Feature Stories | May 17 2023
Despite a bank result season highlighting record earnings, margins disappointed, competition is even stiffer than feared, and brokers are hunkering down.
-Banks reporting season reveals record earnings, weaker than expected margins
-Competition for mortgages more intense than expected
-Earnings downgrades follow
-Relative value improves nonetheless
By Greg Peel
The world has changed, highlights Credit Suisse (and not just for Credit Suisse). Online bank accounts mean transferring money to chase higher rates is at a click of a button. Payments are now instantaneous. Social media means money flows can move very quickly especially when confidence levels change, which begs the question: why pay a premium for a bank that is exposed to these phenomena?

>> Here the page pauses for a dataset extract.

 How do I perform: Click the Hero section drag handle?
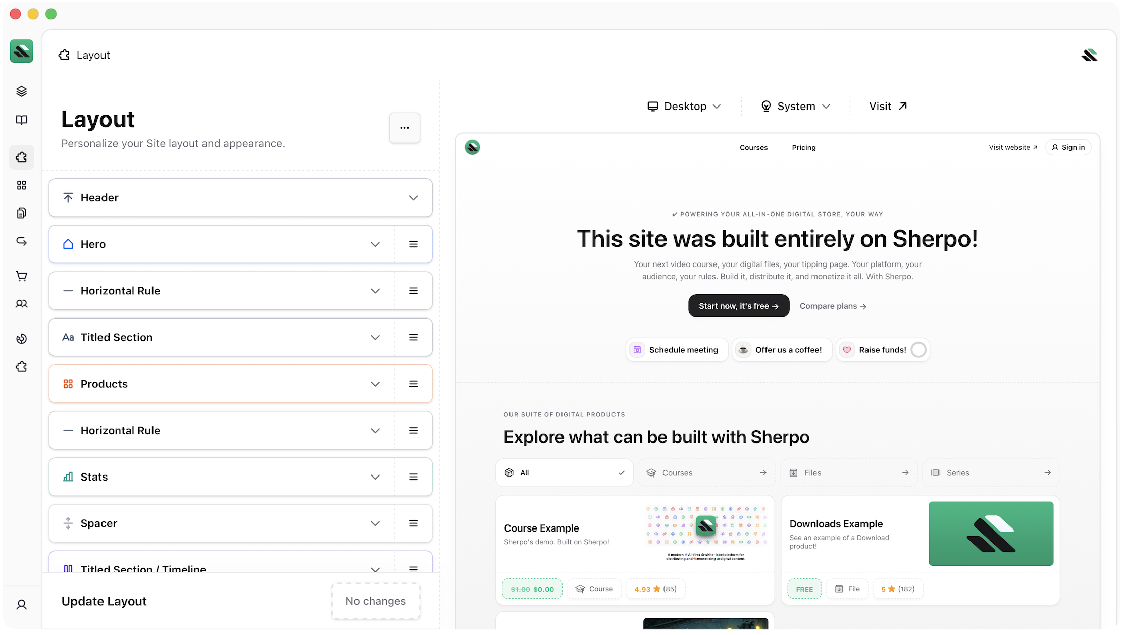(x=413, y=244)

Previously, bank deposits were seen as a source of lower-rate funding for banks (as opposed to issuing debt) and as “sticky”. The former is controlled by just how low banks are prepared to risk keeping their deposit rates below their lending rates as interest rates rise, and that latter harks back to the days when households chose one bank and stuck with it, and a mortgage application would require a meeting with the local bank manager.
For small businesses it required taking the local bank manager to lunch.
In more recent times, as Australians have moaned and groaned about banks not passing on rate cuts in full to mortgage rates, while passing on rate hikes in full immediately, depositors have been the forgotten Australians. If deposit rates are either cut swiftly in the first instance or raised very slowly in the latter, only a bunch of retirees get upset, and no one much pays much attention.
But as Credit Suisse points out, times have changed. Even retirees now know how to use a computer.
After decades in which loan rates, and particularly mortgage rates, have been as good as the sole focus for Australian banks and bank-watchers, suddenly the tables have turned. Not that loan rates are no longer important – they still are – but suddenly it’s all about deposit rates.
It was deposit outflows that killed Silicon Valley Bank, and deposits which led to surprise and disappointment during the recent run of Australian bank earnings reports and updates.
What Had Been Expected
Bank analysts had been well-prepared for a step-up in competition for deposits among Australian banks, as RBA rate hikes near a peak, but not prepared for just what extent said competition impacted on bank net interest margins (NIM), or the difference between borrowing (deposits and debt issuance) and lending (mortgage and other loan) rates.
As outlined in Australian Banks: Clouds On The Horizon ( https://www.fnarena.com/index.php/2023/04/14/australian-banks-clouds-on-the-horizon/ ) published last month, bank analysts were warning that while the first half of FY23 (which varies for different banks) would be a cracker, thanks to the NIM opportunity provided by RBA rate hikes, bad debts remaining sufficiently low, and cuts to operating costs, it would prove a peak. From thereon, it would be all downhill.
Competition in both new loans and deposit rates would lead to falling NIMs, rising mortgage arrears (particularly given the mortgage “cliff”), lower loan demand due to rate hikes and subsequently lower earnings.
Well, they weren’t too far off, other than in their timing.